LA POÉSIE AU SEIZIÈME SIÈCLE

AGRIPPA D'AUBIGNÉ

(Les Tragiques)

I

Le titre de ce poëme est pour ainsi dire celui du seizième siècle tout entier. Jamais les hommes ne jouèrent plus sanglante tragédie, et plus longue en même temps. Tragédie politique, tragédie religieuse, guerres civiles, bûchers, assassinats individuels, meurtres collectifs, pillages, trahisons se succèdent sans interruption, et forment le fond uniforme des éléments que les acteurs mettent en scène. Acteurs impitoyables, mais jamais vulgaires, car de telles époques ont le privilége de créer des caractères qui joignent l'originalité à une certaine grandeur. Ces temps de troubles, de luttes, de perpétuelle action. sont peu favorables à la littérature, la poésie est dans les hommes plutôt que dans les livres. Cependant les rares travaux littéraires qui survivent à ces heures troublées ont un charme particulier qui agit sur nous comme l'odeur de la poudre, le bruit des arquebu

sades et le son du tambour. C'est tout cela que nous croyons entendre dans les vers de d'Aubigné."

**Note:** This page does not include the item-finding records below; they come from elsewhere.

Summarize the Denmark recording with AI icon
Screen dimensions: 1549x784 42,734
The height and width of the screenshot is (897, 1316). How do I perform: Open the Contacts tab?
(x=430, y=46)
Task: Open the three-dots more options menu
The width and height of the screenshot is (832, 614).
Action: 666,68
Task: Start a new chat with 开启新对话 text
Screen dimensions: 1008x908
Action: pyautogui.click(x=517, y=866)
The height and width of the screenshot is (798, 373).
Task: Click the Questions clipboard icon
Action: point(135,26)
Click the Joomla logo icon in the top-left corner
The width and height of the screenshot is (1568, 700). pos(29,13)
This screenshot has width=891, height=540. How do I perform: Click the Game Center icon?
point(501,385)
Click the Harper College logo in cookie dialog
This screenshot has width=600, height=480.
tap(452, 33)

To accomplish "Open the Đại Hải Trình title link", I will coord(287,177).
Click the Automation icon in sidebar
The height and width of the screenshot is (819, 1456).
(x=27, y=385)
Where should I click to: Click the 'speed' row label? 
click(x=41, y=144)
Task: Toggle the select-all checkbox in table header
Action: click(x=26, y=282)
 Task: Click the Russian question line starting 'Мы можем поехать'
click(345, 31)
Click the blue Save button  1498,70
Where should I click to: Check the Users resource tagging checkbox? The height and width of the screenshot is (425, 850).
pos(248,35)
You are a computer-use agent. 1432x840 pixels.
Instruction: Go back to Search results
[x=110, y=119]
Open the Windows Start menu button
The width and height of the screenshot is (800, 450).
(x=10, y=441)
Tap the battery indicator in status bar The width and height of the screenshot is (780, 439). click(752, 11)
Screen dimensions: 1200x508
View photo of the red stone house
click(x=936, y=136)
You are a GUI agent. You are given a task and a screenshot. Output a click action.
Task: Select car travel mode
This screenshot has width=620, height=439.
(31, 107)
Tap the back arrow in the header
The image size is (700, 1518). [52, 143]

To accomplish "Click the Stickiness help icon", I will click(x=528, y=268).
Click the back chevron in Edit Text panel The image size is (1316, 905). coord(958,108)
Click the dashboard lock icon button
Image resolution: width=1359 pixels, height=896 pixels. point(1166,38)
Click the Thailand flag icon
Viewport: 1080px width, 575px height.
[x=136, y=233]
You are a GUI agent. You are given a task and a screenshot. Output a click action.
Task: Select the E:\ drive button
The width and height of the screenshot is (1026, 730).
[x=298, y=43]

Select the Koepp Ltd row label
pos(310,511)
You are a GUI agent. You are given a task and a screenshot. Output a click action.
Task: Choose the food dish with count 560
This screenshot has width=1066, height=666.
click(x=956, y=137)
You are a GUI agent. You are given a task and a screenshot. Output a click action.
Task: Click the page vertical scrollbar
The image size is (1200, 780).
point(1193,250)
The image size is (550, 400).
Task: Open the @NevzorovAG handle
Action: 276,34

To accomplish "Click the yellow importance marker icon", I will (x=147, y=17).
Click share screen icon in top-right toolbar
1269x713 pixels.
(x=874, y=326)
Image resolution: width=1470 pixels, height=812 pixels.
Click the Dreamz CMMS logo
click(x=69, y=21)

Braves vers! dignes vers! comme les appelle Chamier, composés en campagne pendant les longues chevauchées, les haltes de bivouac, les nuits dans la tranchée, dictés pour consoler les ennuis d'une lente guérison par un soldat blessé sur son lit de souffrance :

D'ici, la botte en jambe et non pas le cothurne,
J'appelle Melpomène en sa vive fureur.

La réforme ne parvint point à fonder en France une littérature à elle. Le temps lui manqua pour cela. On vit seulement sortir des rangs des réformés quelques individualités puissantes, parmi lesquelles d'Aubigné mérite de figurer en première ligne. Que serait devenue cependant la littérature française si la réforme eût triomphé? Quelque chose de très-grand, sans contredit, une littérature plus large, plus vivante, plus humaine que celle du dix-septième siècle, si l'on en juge par l'admirable poëme dont nous allons parler, poëme imparfait sans doute, semé d'incorrections et de longueurs, mais d'une vigueur peu commune, d'une éloquence toujours énergique, gracieuse souvent, et où on sent l'homme plus que l'écrivain, le cœur mieux que le talent.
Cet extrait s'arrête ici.